Revolution: Shelters will have solar or yet invented power, to charge the new electronic toys/cell phones/computers. Privies will be higher tech. Hikers will be required to have reservations to hike the trail, complete with gov issued ID cards to swipe at trail-heads, shelters, privies, etc once you accquire said reservation. Rangers will be able to track your movement by a PLB device that attaches to your pack, you'll probably have a fee to pay covering this as well as your temp ID card when you obtain your reservation. Reservations could be based on some sort of lottery system. Fire pits, regardless of fuel allowed, will still be full of cans and other trash.

Slack-jawed Trog
02-23-2011, 22:49
"The AT is mandated to be a wilderness footpath, yet federal legislation requires it to be available to all people."

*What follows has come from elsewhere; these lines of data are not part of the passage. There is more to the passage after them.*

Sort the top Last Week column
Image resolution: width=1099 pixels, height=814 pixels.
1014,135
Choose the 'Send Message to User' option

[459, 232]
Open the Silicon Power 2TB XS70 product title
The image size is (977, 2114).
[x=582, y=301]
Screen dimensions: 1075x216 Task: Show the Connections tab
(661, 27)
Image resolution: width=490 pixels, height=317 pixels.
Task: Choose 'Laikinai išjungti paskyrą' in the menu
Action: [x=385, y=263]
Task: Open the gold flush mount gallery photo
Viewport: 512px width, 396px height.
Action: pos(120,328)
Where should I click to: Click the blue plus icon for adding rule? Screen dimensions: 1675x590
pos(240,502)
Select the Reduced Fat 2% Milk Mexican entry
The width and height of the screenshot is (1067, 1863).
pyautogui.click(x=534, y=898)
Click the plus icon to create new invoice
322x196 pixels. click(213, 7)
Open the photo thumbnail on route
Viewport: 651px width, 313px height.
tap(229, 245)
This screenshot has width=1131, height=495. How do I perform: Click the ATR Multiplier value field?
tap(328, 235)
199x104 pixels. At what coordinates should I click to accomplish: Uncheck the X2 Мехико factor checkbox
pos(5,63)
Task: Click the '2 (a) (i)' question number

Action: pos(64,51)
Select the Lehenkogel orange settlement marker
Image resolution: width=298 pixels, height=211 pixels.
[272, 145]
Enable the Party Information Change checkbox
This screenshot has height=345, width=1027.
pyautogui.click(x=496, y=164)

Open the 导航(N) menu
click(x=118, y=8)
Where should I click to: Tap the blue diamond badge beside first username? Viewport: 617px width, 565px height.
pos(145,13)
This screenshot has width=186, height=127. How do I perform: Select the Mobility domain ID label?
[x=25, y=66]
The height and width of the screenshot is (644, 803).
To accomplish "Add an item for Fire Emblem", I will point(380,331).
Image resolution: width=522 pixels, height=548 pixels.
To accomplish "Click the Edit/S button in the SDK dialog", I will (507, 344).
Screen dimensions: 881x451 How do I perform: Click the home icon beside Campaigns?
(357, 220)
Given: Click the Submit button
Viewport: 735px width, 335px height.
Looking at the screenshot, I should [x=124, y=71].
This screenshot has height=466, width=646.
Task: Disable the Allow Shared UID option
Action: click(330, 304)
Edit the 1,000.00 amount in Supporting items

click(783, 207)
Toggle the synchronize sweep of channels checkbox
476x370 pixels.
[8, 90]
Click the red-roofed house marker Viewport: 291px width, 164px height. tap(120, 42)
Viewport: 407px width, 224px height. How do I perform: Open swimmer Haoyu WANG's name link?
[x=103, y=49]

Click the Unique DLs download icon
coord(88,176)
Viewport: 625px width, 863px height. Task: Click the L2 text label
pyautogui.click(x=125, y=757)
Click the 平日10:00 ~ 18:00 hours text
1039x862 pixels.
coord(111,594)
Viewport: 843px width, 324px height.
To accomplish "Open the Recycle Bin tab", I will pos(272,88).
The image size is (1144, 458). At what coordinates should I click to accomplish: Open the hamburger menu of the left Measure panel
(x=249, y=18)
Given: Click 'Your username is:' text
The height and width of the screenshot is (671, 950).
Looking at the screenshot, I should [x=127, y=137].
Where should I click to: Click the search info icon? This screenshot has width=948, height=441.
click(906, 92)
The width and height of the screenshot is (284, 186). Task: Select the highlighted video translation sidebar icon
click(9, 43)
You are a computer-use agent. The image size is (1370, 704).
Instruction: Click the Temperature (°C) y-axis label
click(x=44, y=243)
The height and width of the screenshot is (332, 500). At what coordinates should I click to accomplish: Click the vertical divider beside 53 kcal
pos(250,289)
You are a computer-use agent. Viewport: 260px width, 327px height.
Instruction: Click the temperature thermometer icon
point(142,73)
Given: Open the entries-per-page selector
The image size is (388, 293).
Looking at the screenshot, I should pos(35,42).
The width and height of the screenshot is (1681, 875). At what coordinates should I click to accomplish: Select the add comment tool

Ya know those H.C. accessible toilets in the middle of nowhere? Yeah...

Digger'02
02-24-2011, 12:59
Permits, permits, permits.
Waiting lists, lotteries, reservations, and much discussion on this website as to how to get one.
But the trail itself will be fine.

I think this is the most likely. In some ways I think it could actually look better. I think that there is a reasonable hope that there will be less powerline crossings due to changes in energy production and hopefully less polution due to transportation changes, but you know I am hopeful.

In Georgia particularly, with all the newbies and concentrated impact, look for changes in managment by that time, you just can't sit around and let georgia become a TP field.

earplug94
02-28-2011, 13:39
on a computer with virtual software. lol. with a beer in the other hand.

DaSchwartz
03-01-2011, 20:17
Consider this a companion question to whether you could thru in 1969. What is likely to be different in another 40 years? Trail-wise? Shelters? Tents and hammocks? Packs, shoes, clothes? Food? Towns? What is the long term future of the AT thru?

The Trail is more remote today then it was 30 years ago. That won't change.

Gear might get a little bit lighter. There will be more high tech devices out there (remember when you had to hitchhike to USE the phone?). Drunks will still be on the trail. Perhaps some more shelters (there are way too many as it is now). Probably more bears and critters.

Cookerhiker
03-02-2011, 09:48
I seriously doubt there will be a contiguous, unbroken Appalachian Trail 50 years from now. My money is on the mid-Atlantic portions fracturing due to development. The rest of the trail? More amenities, more intrusion by civilization.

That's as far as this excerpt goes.